I was born ‘healthy’ with no known physical abnormalities, and was sufficiently fortunate to be born into a family with no history of juvenile arthritic conditions.  I enjoyed sports at school, practised gymnastics and athletics, and had a passion for running, especially 400m sprints;  I loved the freedom, weightlessness and exhilaration that always came with running.

This is the first time I have recorded any of these experiences, and am already amazed at how vivid my memories are.

By the time I was about 9 years old, I began having problems with my left leg; it would ‘collapse’ (as I used to describe it) when I was doing PE, I would find myself sprawled on the ground, there was an intense burning pain inside my knee, and I was unable to stand or walk for several minutes.  These experiences were both painful and humiliating; the intensity of the pain always made me cry, and then I felt really ashamed in front of my classmates, firstly for crying in front of everyone, but also for being unable to stand or walk.  The knee itself was red, hot and very swollen and it took some time before it would straighten again and function normally.  It might then be several days before the next episode.
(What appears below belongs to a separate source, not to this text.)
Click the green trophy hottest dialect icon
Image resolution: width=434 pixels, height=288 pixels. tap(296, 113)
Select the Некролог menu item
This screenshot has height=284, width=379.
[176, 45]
After several visits to the family doctor, our GP declared that he couldn’t find anything wrong with my knee or my leg (although, of course, it never ‘collapsed’ in his presence) and he suspected that I was lying to gain attention for some reason (!).  However, he did finally refer me to an orthopaedic consultant at the local hospital.  After further x-rays, the consultant declared that he ‘suspected’ that I had torn part of the cartilage on the outer side of my knee; it isn’t possible to see cartilage on an x-ray, but his clue was that the spacing between the bones was inconsistent, and he could also feel something moving around inside my knee cap, which he thought was probably a piece of cartilage which had torn or detached.  He recommended surgery to remove the cartilage from the outer side of my knee, and added that if this surgery wasn’t undertaken, I would be unable to walk and using a wheelchair by the time I reached the age of 20.  It seemed a situation with everything to gain and nothing to lose, so the consent papers were signed and surgery went ahead.  I was then 10 years old.